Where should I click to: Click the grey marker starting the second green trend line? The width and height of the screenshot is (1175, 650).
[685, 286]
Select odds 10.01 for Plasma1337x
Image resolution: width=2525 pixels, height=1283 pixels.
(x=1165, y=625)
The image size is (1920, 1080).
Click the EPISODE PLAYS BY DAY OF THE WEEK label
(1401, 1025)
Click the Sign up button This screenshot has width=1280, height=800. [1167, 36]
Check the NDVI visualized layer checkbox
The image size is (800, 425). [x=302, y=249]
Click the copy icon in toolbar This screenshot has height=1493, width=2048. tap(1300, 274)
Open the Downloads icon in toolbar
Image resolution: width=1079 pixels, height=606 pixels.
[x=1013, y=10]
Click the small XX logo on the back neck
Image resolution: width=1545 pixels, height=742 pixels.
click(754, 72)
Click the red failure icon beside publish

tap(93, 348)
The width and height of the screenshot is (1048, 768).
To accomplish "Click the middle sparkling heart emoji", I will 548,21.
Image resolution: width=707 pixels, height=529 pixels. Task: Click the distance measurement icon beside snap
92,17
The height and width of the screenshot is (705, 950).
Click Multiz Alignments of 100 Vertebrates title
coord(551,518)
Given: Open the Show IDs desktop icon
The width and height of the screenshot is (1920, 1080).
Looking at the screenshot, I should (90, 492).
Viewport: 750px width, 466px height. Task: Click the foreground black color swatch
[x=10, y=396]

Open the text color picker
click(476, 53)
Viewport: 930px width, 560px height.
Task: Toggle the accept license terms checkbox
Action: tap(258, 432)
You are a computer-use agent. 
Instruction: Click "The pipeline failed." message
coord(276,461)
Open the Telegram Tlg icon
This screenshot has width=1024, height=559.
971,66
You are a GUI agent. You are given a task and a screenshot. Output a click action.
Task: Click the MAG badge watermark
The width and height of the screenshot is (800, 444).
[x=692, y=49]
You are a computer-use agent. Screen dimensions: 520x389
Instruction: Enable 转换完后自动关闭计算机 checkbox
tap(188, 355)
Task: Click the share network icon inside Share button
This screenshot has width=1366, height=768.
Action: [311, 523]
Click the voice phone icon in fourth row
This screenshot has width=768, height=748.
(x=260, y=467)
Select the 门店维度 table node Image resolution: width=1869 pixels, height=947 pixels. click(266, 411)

WORK TO DO: Return the lines verbatim, beginning at the line that contains "Given: Open the Show IDs desktop icon" and continuing through the last line of the records.

SOLUTION:
Given: Open the Show IDs desktop icon
The width and height of the screenshot is (1920, 1080).
Looking at the screenshot, I should (90, 492).
Viewport: 750px width, 466px height. Task: Click the foreground black color swatch
[x=10, y=396]

Open the text color picker
click(476, 53)
Viewport: 930px width, 560px height.
Task: Toggle the accept license terms checkbox
Action: tap(258, 432)
You are a computer-use agent. 
Instruction: Click "The pipeline failed." message
coord(276,461)
Open the Telegram Tlg icon
This screenshot has width=1024, height=559.
971,66
You are a GUI agent. You are given a task and a screenshot. Output a click action.
Task: Click the MAG badge watermark
The width and height of the screenshot is (800, 444).
[x=692, y=49]
You are a computer-use agent. Screen dimensions: 520x389
Instruction: Enable 转换完后自动关闭计算机 checkbox
tap(188, 355)
Task: Click the share network icon inside Share button
This screenshot has width=1366, height=768.
Action: [311, 523]
Click the voice phone icon in fourth row
This screenshot has width=768, height=748.
(x=260, y=467)
Select the 门店维度 table node Image resolution: width=1869 pixels, height=947 pixels. click(266, 411)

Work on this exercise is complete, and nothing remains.